**About this task**: The answer must be a single number: the count of lines in these records that hold "settings".

**Saved data entries**:
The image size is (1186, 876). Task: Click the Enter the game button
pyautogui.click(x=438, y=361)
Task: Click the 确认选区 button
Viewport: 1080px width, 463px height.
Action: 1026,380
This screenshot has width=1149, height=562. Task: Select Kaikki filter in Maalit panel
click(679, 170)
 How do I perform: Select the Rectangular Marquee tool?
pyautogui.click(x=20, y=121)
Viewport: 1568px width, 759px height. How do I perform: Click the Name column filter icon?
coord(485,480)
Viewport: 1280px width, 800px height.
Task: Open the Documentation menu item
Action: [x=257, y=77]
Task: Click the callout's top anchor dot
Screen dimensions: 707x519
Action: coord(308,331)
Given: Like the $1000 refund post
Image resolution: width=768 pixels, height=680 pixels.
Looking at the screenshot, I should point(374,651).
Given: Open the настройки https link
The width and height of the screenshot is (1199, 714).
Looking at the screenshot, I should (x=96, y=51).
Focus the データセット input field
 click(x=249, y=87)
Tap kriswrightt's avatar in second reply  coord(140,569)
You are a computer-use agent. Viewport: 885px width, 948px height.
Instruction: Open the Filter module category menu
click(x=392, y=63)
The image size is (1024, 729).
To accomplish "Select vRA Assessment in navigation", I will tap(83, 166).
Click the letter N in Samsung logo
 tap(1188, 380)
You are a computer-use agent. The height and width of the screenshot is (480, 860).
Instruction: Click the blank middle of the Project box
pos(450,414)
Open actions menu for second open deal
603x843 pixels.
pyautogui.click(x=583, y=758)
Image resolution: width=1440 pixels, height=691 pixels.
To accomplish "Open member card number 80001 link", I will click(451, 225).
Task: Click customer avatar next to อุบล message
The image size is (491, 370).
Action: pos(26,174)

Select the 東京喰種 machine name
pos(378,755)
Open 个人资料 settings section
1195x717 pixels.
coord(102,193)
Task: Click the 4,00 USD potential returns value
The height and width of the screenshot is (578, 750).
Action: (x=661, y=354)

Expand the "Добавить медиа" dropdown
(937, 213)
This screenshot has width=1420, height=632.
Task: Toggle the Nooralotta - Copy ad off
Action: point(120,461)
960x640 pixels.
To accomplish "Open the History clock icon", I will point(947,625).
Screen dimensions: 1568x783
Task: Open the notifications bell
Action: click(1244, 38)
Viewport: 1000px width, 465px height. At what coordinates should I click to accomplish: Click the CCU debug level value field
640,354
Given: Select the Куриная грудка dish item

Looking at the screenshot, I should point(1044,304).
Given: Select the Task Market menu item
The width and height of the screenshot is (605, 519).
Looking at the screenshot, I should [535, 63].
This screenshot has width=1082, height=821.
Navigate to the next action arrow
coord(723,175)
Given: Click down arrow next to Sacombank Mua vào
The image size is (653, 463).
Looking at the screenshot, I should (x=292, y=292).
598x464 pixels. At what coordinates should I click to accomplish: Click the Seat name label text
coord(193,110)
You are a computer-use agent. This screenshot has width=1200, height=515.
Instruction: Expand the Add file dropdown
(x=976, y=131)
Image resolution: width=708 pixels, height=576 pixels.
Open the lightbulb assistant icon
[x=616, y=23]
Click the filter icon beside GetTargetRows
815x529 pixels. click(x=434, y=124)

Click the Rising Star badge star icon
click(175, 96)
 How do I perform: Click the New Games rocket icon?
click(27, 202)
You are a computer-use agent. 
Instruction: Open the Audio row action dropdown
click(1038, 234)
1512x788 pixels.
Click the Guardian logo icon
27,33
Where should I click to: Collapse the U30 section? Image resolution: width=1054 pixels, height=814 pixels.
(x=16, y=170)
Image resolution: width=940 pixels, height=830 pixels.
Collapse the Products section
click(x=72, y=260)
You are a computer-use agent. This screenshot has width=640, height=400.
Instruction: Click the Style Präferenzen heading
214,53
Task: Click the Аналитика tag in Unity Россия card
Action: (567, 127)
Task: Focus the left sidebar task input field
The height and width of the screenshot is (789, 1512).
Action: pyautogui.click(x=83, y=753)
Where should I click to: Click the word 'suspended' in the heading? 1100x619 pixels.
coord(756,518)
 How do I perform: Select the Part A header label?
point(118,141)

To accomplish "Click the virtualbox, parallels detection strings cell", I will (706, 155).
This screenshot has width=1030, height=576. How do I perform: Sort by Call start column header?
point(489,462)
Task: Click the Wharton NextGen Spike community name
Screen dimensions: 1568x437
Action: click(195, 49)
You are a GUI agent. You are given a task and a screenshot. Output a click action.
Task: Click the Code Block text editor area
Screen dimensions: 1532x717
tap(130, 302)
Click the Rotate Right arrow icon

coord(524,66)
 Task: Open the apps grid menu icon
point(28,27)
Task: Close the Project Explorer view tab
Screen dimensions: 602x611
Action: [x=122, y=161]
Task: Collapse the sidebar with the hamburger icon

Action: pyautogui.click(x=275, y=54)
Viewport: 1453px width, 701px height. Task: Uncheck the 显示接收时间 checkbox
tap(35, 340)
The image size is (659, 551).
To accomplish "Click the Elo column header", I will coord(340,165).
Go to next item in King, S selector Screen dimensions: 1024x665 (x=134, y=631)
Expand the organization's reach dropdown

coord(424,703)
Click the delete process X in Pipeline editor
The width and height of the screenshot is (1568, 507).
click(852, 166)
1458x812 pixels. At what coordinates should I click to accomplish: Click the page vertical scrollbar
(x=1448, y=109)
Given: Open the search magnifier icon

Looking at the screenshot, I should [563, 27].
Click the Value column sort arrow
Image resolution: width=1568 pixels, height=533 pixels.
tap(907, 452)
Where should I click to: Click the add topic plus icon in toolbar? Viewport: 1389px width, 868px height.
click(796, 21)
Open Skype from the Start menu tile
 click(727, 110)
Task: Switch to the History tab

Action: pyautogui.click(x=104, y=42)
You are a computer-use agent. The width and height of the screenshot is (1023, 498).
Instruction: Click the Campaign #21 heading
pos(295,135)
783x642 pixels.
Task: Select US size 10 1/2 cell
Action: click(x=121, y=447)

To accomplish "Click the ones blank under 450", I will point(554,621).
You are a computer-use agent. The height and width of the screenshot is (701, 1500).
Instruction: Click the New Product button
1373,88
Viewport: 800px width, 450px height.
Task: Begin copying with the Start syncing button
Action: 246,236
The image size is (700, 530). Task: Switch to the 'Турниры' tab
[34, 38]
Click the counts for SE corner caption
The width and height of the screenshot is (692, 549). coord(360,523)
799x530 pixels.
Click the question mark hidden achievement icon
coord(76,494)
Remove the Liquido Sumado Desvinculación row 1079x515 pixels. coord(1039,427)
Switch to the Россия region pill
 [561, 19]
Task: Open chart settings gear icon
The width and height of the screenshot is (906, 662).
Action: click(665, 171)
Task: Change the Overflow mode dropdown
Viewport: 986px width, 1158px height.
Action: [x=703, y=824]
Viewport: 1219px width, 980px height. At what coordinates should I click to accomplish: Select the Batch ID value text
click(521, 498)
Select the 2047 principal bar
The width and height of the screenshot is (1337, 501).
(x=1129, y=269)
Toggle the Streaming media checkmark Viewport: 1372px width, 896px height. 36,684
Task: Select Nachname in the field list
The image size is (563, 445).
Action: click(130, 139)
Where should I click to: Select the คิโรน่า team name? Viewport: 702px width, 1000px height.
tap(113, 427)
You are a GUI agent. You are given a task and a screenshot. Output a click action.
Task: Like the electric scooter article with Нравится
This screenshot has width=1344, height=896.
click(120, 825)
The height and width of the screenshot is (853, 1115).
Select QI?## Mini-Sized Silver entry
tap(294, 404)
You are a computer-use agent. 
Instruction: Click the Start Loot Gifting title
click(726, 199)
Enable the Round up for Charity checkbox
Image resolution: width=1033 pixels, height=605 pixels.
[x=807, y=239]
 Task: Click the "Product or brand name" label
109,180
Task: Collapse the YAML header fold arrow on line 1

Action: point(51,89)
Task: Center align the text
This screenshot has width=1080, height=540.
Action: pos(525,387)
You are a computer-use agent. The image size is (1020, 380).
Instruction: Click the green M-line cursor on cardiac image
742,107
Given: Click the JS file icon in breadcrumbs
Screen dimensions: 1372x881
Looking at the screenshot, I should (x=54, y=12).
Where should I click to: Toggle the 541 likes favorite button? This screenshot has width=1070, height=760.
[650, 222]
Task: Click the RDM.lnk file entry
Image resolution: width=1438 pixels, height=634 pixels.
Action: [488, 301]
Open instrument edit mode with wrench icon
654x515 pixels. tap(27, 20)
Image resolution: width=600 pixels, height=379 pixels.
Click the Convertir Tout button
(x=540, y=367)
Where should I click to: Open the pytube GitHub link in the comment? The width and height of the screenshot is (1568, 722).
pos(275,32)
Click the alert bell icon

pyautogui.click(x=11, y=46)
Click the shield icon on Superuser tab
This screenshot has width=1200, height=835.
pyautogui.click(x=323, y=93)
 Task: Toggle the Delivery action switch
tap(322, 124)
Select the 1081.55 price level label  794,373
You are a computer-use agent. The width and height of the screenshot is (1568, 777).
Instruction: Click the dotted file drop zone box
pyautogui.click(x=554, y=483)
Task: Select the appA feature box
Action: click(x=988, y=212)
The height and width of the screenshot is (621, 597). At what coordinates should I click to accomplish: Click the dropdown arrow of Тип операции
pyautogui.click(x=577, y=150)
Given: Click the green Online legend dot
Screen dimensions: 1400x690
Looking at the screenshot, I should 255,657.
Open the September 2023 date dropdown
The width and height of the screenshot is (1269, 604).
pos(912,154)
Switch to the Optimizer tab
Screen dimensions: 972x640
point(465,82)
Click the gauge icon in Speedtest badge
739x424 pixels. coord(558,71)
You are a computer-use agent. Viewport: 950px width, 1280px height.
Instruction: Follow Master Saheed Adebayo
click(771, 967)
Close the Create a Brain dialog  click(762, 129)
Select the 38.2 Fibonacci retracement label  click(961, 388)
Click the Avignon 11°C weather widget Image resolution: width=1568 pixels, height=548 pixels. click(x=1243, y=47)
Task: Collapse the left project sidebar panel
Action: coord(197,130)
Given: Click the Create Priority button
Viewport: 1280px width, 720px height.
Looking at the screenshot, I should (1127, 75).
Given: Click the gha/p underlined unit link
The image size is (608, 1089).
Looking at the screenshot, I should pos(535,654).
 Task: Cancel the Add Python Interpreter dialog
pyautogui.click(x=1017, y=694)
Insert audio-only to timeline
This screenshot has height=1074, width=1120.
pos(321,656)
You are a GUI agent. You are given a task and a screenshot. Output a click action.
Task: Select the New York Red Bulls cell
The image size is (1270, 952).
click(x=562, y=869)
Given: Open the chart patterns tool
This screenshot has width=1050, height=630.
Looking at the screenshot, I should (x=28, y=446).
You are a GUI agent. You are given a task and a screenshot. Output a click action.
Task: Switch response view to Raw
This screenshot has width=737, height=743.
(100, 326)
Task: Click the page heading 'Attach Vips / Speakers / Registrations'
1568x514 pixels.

**Task output**: 2